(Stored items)
------------------------------------------------

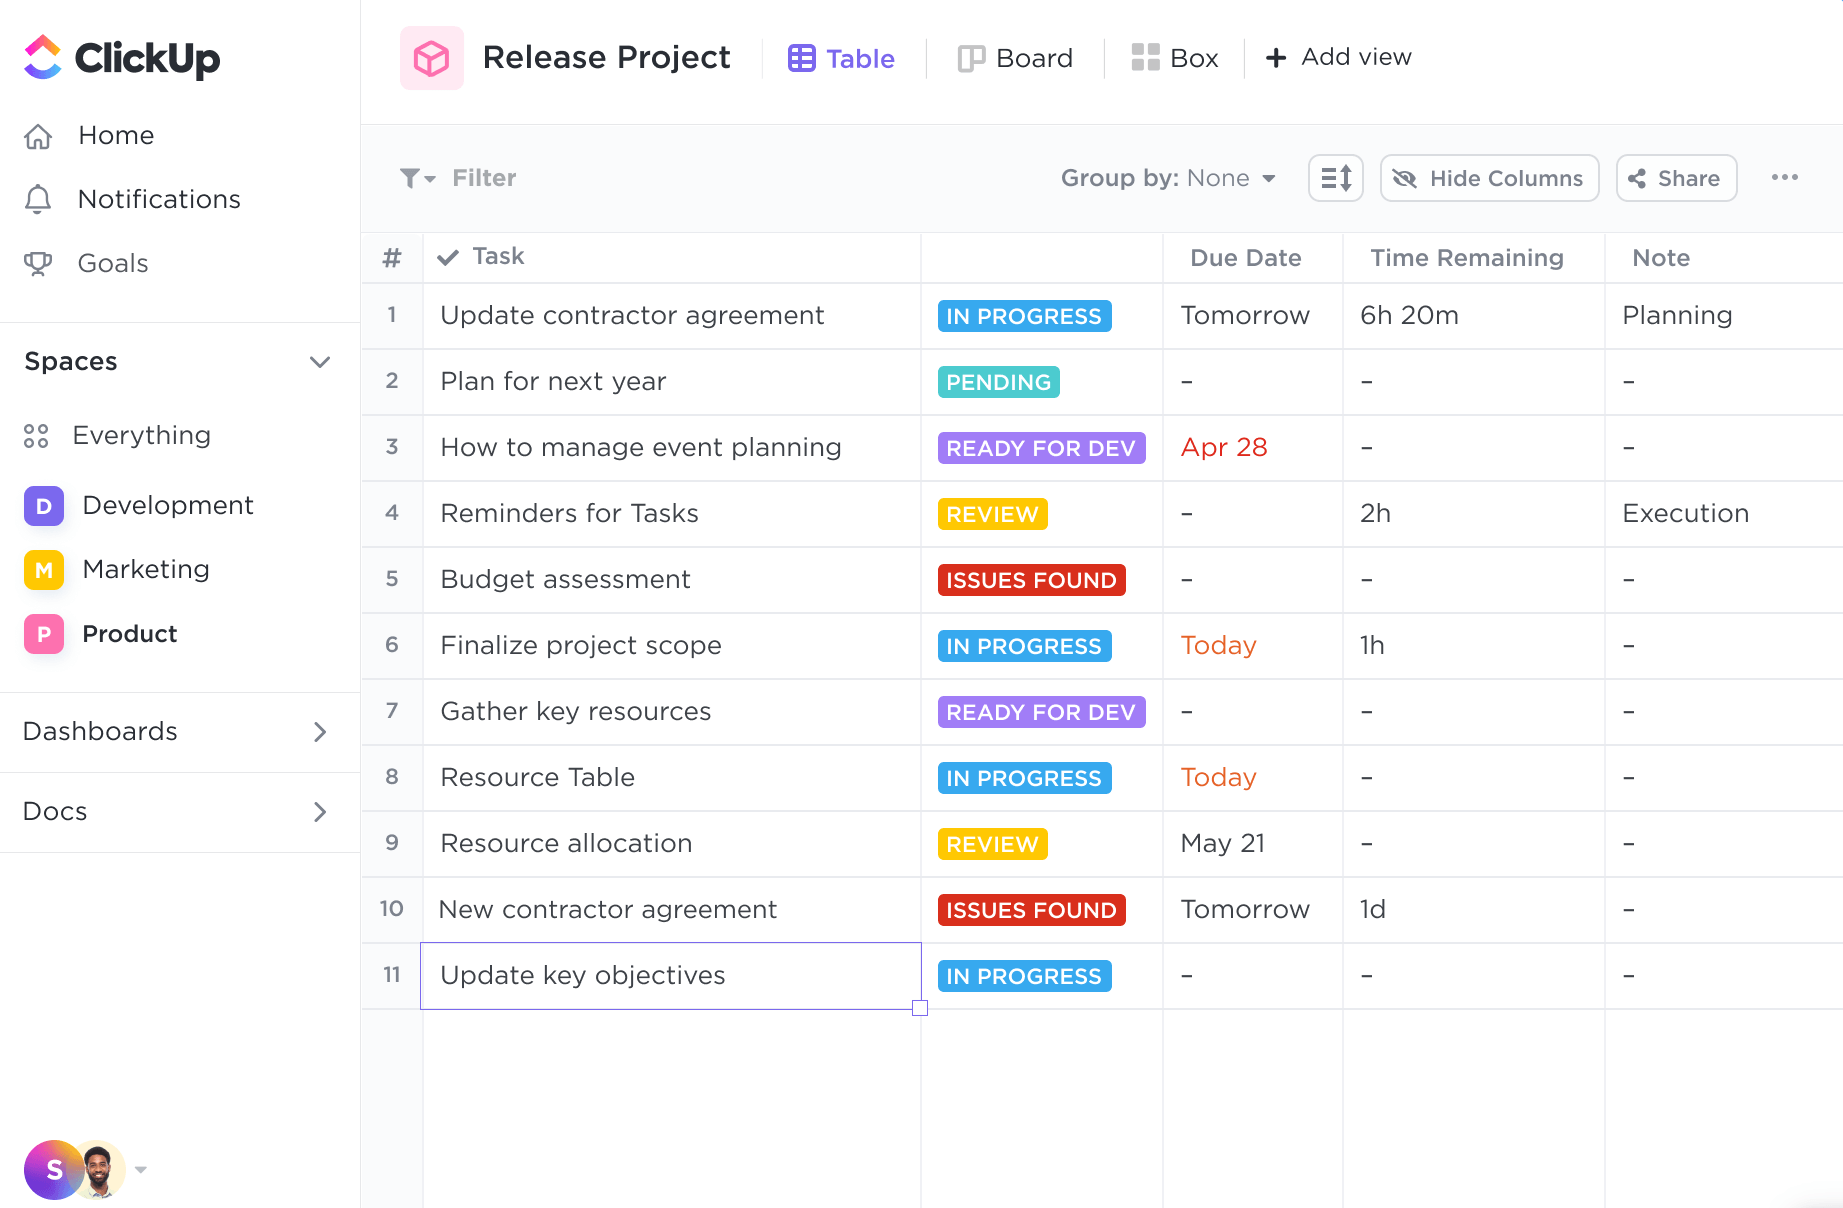The width and height of the screenshot is (1843, 1208).
Task: Click the ClickUp logo icon
Action: 42,57
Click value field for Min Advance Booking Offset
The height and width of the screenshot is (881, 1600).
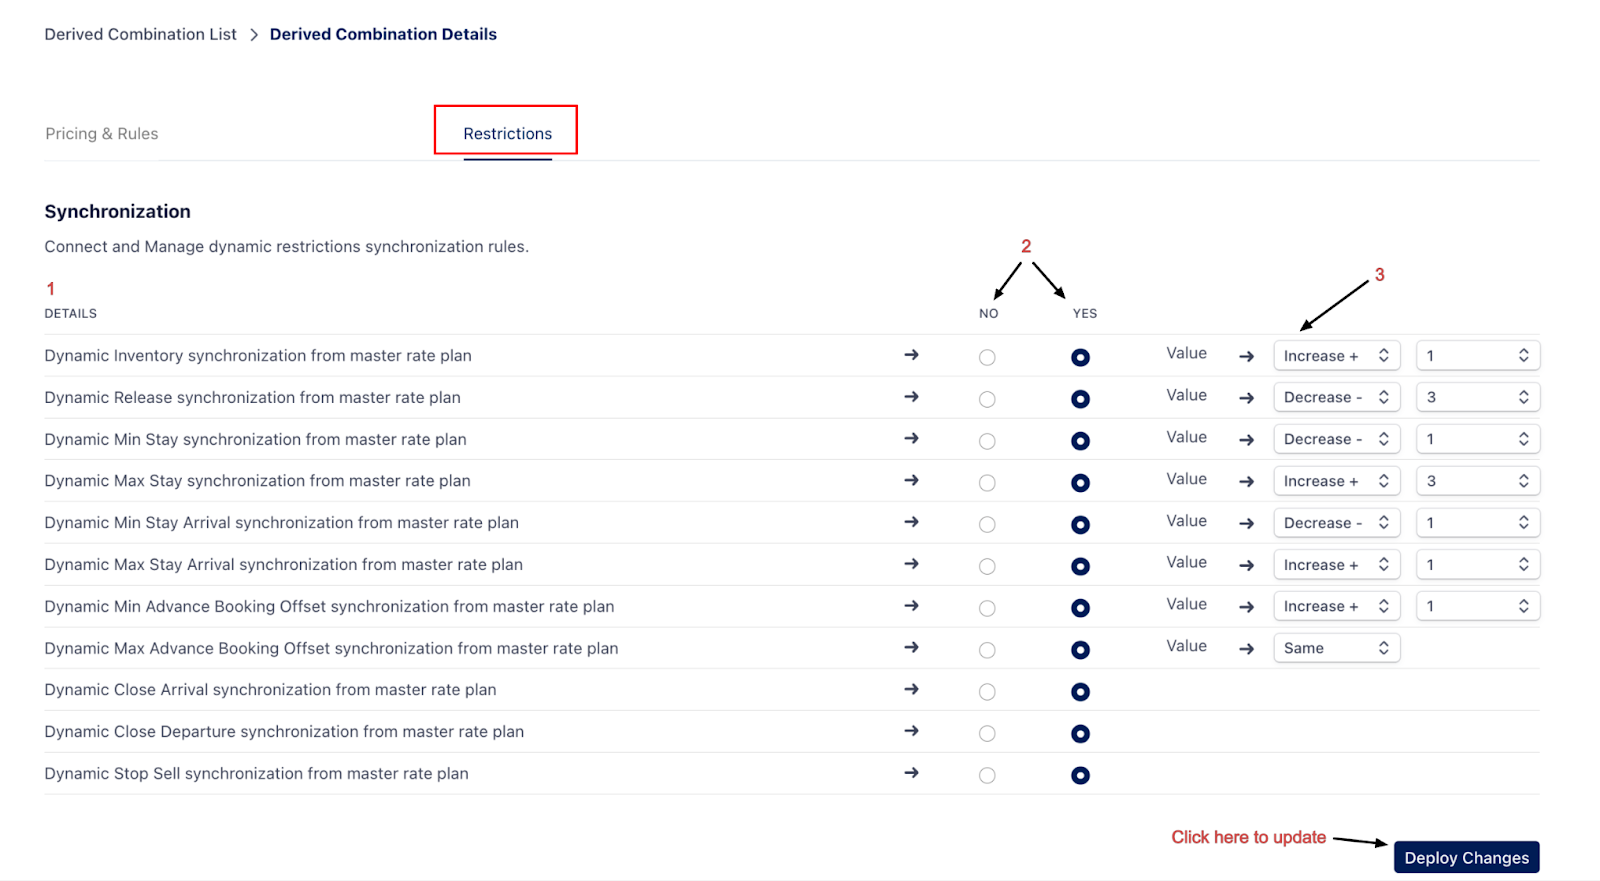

------------------------------------------------

**Problem details**
Reproduce the lines above, exactly and exclusively, from the line containing "Click value field" down to the last line, both included; pictures are not part of the copy.

**Response to this exercise**
Click value field for Min Advance Booking Offset
The height and width of the screenshot is (881, 1600).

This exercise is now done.